March 10, 2015
French rave duo Louisahhh!!! & Maelstrom dig into their collections to share their favourite vocal techno 12″s.
From motorik machine voices that directly recall the link back to Kraftwerk and the birth of the genre, to rousing gospel incantations at a jacked up tempo that blur the lines with techno’s more extrovert companion in house music, Louisahhh!!! & Maelstrom’s choices span the full spectrum in what’s perhaps mistakenly sometimes seen as a tight-lipped genre.
Themselves continuing this tradition, the duo’s new EP Friction goes deep into the dark and sensual world of Europe’s illegal rave scene, exploiting the tension between throbbing and insistent acid bass lines and Louisahhh!!!’s smokey, feathered vocals. While their explicit influences on the EP include the likes of Soulwax and Trevor Jackson’s Playgroup, their selections here prove just how broadly the genre can be interpreted, whether by Juan Atkins or Nina Kraviz, John Tejada or The Hacker, who’s 2014 LP Love/Kraft was also recently released by The Vinyl Factory.
Scroll down to read about the five records they each picked and listen to all ten in this Youtube playlist as you go.

Data section
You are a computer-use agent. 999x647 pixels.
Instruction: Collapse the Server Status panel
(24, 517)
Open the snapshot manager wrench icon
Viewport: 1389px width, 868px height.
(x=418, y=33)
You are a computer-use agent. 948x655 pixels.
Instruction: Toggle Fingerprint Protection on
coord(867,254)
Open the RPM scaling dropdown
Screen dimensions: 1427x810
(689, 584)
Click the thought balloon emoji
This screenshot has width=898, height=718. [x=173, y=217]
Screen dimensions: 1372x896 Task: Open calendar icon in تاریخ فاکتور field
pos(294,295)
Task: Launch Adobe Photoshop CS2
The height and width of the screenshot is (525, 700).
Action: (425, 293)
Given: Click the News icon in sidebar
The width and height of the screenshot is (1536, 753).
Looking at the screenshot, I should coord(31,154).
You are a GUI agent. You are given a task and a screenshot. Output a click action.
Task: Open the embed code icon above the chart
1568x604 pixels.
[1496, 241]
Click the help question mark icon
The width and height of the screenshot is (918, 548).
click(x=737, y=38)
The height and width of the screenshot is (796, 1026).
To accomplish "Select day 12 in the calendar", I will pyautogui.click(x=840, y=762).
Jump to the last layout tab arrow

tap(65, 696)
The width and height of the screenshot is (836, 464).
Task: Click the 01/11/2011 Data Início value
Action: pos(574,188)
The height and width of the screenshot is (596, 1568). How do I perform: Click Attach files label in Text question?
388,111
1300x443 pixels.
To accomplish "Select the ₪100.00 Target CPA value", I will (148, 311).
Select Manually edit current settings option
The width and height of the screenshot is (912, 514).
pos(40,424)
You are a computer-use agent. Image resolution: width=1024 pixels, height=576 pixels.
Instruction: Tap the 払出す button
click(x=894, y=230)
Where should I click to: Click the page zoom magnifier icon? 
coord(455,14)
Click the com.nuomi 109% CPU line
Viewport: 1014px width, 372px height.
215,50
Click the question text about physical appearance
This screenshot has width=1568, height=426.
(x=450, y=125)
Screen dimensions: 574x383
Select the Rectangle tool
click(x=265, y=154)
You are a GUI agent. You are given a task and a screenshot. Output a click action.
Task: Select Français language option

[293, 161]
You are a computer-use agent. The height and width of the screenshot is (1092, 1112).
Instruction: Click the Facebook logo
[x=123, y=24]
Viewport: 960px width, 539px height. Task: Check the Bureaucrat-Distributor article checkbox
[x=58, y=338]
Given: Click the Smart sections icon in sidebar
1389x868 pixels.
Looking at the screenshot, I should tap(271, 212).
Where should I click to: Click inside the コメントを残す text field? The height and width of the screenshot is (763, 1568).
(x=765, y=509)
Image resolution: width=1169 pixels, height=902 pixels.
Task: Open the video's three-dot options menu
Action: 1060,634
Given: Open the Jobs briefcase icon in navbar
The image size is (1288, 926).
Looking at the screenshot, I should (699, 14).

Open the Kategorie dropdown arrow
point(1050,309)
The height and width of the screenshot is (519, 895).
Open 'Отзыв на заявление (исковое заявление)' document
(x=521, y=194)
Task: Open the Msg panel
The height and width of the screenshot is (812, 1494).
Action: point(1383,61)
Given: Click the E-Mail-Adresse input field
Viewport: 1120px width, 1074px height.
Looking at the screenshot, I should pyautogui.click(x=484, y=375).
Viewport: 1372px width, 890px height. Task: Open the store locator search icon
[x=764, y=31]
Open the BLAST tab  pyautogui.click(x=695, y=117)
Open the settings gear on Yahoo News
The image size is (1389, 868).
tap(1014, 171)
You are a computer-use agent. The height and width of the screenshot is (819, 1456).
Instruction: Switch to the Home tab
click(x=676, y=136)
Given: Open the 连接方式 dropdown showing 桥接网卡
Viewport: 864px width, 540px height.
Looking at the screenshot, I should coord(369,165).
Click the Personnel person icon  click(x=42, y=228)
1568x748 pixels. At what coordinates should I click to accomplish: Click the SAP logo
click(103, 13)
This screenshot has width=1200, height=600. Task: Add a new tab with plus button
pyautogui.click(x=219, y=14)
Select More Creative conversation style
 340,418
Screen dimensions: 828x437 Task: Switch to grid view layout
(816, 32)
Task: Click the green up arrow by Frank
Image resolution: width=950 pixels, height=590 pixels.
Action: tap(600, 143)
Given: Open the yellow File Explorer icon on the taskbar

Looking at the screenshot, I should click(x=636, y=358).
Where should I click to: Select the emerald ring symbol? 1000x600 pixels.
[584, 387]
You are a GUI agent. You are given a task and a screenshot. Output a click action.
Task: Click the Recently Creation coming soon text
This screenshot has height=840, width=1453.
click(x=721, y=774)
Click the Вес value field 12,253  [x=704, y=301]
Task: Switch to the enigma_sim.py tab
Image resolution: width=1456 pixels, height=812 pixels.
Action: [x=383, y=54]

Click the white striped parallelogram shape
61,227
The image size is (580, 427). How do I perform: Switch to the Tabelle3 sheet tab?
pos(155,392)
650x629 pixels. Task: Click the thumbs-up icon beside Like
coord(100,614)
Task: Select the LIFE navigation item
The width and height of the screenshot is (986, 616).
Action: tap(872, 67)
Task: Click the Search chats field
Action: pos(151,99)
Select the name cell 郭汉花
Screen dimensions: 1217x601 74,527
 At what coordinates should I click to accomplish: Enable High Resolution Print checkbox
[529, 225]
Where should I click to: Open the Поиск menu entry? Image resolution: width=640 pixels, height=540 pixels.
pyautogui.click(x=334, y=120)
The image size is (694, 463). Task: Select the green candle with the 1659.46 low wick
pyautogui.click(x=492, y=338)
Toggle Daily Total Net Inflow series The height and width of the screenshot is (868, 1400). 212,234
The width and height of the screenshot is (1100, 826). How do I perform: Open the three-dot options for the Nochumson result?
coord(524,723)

Exercise instructions
A. Explain why the vocal techno article suggests it may be a mistake to see the genre as tight-lipped.
B. Write out everything from "March 10, 2015" down to "a tight-lipped genre." in the vocal techno article, and swap "gospel incantations" for "soul chants".
The rows have nothing to do with the vocal techno article.

Responses for each task
A. Louisahhh!!! & Maelstrom's picks span the full spectrum of vocal techno. They range from motorik machine voices that recall Kraftwerk and the genre's birth to rousing gospel incantations at a jacked-up tempo that blur the line with house music.

B.
March 10, 2015
French rave duo Louisahhh!!! & Maelstrom dig into their collections to share their favourite vocal techno 12″s.
From motorik machine voices that directly recall the link back to Kraftwerk and the birth of the genre, to rousing soul chants at a jacked up tempo that blur the lines with techno’s more extrovert companion in house music, Louisahhh!!! & Maelstrom’s choices span the full spectrum in what’s perhaps mistakenly sometimes seen as a tight-lipped genre.